A while back one of the greatest coaches of all time, Don Meyer, came up with the 5 Stages of Coaching.

Here they are:

  1. Survival: don't know what you don't know.

  2. Striving for Success: you want folks to recognize you can coach.

  3. Satisfaction: you relax, better set another goal, be the best & want to get better.

  4. Significance: making a difference. Changing lives hopefully for the good. People want to study your program. Very apt to get fired for the wrong reasons. Folks get jealous.

  5. Spent: No juice left, can't do it anymore.

I've been coaching about 22 years and only recently have I felt like I'm transitioning from Stage 3 to Stage 4. I'm hoping that I can spend the next 20+ years of my coaching career in that stage. It seems to me like that is the most rewarding stage.

I don't know about anyone wanting to study my program or folks getting jealous. And I sure hope I'm not fired for any reason. But as a coach it doesn't get any better than making a difference and changing lives for the good.

One realization that I have come to recently is that my "job" and my "purpose" are really two different things. If you look at my coaching contract at Stan State it basically says my job is to:

  • Compete for conference championships;

  • Graduate my student-athletes;

  • Fundraise money for our program.

I not only accept those three things are my job I do them enthusiastically. I have a burning desire to win. Graduating my student-athletes is so important to me that I attend every single graduation every year. Sometimes that's a long day or couple of days. And fundraising is critical to running a D1 level program on a D2 budget.

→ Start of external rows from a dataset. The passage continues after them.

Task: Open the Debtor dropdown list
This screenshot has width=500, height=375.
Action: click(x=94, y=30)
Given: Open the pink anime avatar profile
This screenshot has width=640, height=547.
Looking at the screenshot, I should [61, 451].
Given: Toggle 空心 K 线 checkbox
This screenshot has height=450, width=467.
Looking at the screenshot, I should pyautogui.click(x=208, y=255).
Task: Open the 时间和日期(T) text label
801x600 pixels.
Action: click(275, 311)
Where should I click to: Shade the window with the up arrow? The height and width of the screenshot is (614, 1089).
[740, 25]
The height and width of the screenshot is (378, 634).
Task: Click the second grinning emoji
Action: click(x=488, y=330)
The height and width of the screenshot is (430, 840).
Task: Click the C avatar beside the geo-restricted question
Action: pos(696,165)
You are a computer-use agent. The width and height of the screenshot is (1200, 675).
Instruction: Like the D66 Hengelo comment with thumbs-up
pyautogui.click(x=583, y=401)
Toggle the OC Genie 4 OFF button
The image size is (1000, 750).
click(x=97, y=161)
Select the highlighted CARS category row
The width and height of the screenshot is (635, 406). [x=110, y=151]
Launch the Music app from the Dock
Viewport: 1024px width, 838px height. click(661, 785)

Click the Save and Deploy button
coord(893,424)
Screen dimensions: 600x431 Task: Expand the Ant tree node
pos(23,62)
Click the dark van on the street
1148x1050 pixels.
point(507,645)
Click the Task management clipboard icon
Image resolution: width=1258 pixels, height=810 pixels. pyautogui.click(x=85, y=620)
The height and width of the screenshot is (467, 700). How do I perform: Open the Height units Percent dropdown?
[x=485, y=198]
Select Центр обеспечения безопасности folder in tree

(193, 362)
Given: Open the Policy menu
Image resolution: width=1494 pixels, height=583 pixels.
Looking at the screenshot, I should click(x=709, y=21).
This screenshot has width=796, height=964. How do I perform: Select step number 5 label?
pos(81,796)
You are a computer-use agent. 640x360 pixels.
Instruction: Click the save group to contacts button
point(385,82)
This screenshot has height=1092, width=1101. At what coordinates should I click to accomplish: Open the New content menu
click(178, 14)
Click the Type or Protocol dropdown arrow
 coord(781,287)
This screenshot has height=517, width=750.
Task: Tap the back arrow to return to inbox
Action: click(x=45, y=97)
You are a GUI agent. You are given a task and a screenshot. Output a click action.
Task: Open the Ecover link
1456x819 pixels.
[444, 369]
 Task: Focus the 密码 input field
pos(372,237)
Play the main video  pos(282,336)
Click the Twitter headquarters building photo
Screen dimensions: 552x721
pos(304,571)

But if you asked me my purpose for coaching none of those things would come up. My purpose?

Develop People

I want every player who enters our program to feel like being on the Stan State women's soccer team helped them move closer to becoming the person they want to become. My goal isn't to be their coach for the next 4 years. It is to be their coach for the next 40 years.

For me that's the true reward of coaching and really of life.